On Friday, GBP marginally declined 0.24% against the USD and closed at 1.5635.
In economic news, public sector net borrowing in the UK advanced to £13.40 billion in November, as compared to a revised surplus of £6.40 billion in the prior month. Markets were expecting a surplus of £14.80 billion. Meanwhile, the CBI reported that Britain’s CBI distributive trade survey retail sales balance climbed to 61.0% in December, higher than market expectations of a rise to a level of 30.0% and following a level of 27.0% in the previous month.
In the Asian session, at GMT0400, the pair is trading at 1.5644, with the GBP trading marginally higher from Monday’s close.

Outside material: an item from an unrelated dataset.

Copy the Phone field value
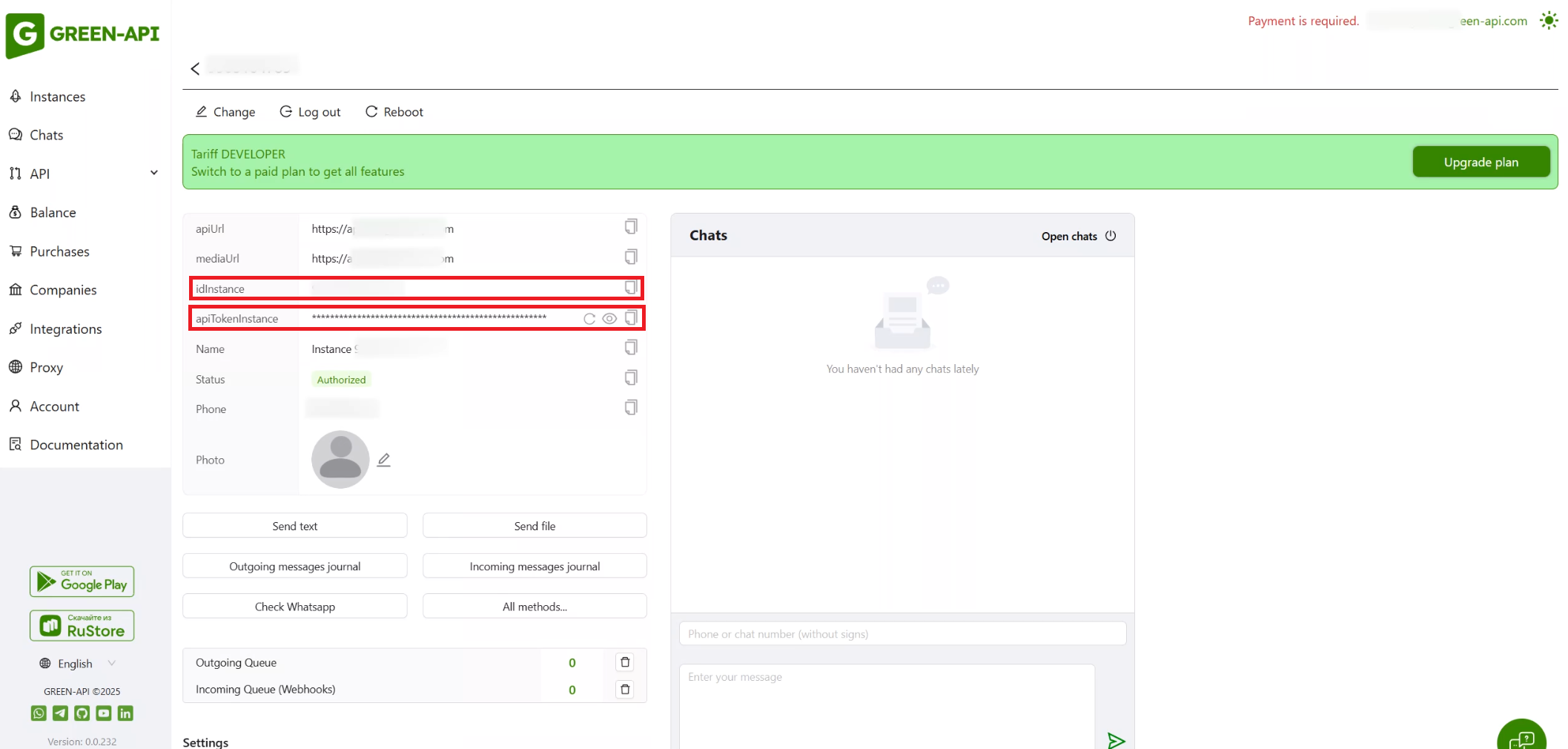 pos(631,407)
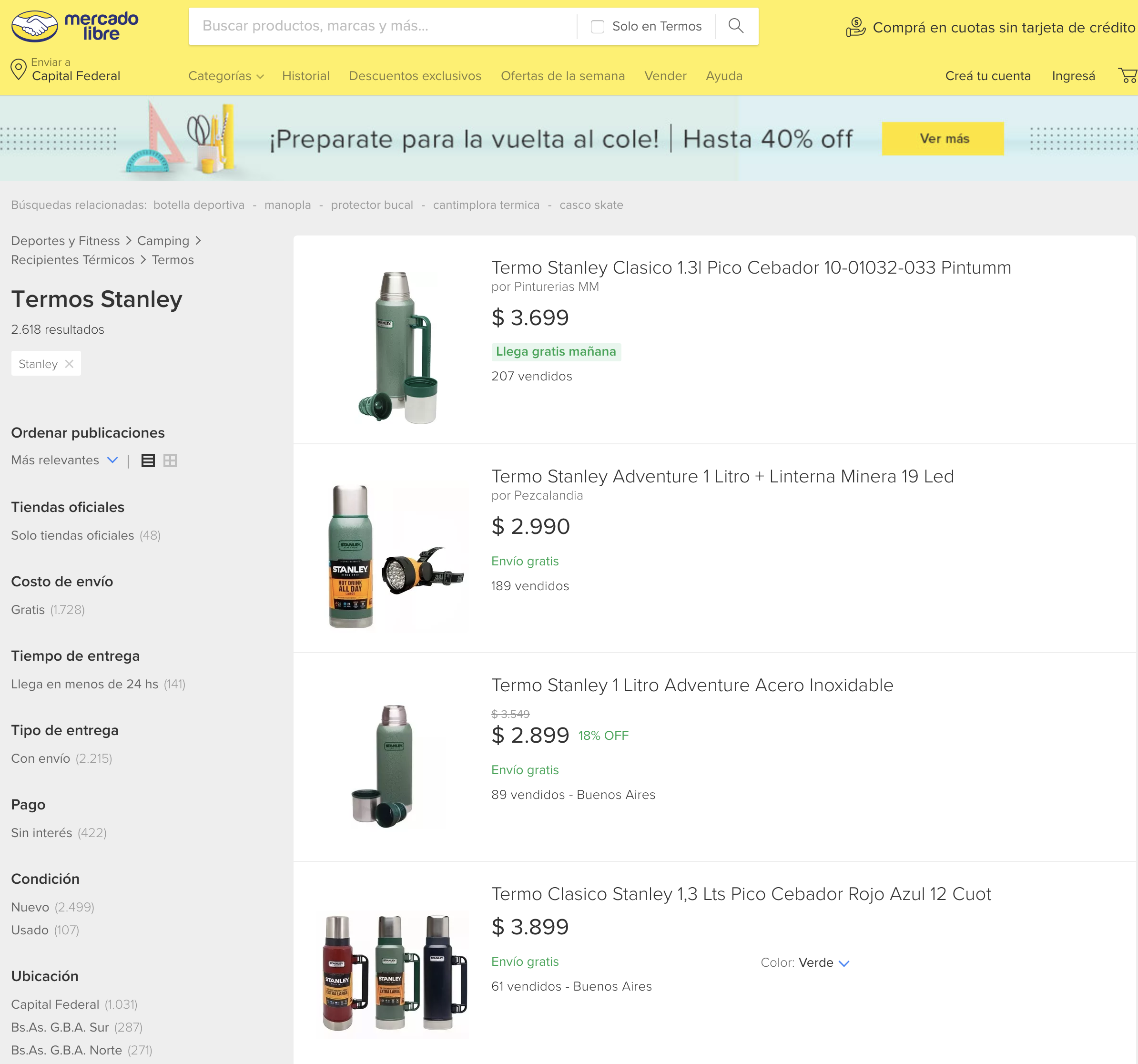Open Ofertas de la semana menu
This screenshot has width=1138, height=1064.
point(562,76)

Over the weekend, the BoE’s Monetary Policy Committee member, David Miles stated that at present there was no requirement to insert more stimulus in the UK economy, despite the nation’s inflation falling sharply.
The pair is expected to find support at 1.5605, and a fall through could take it to the next support level of 1.5566. The pair is expected to find its first resistance at 1.5683, and a rise through could take it to the next resistance level of 1.5722.
Amid no economic releases in the UK today, investors look forward to Britain’s crucial GDP data, scheduled for tomorrow.
The currency pair is trading just above its 20 Hr and 50 Hr moving averages.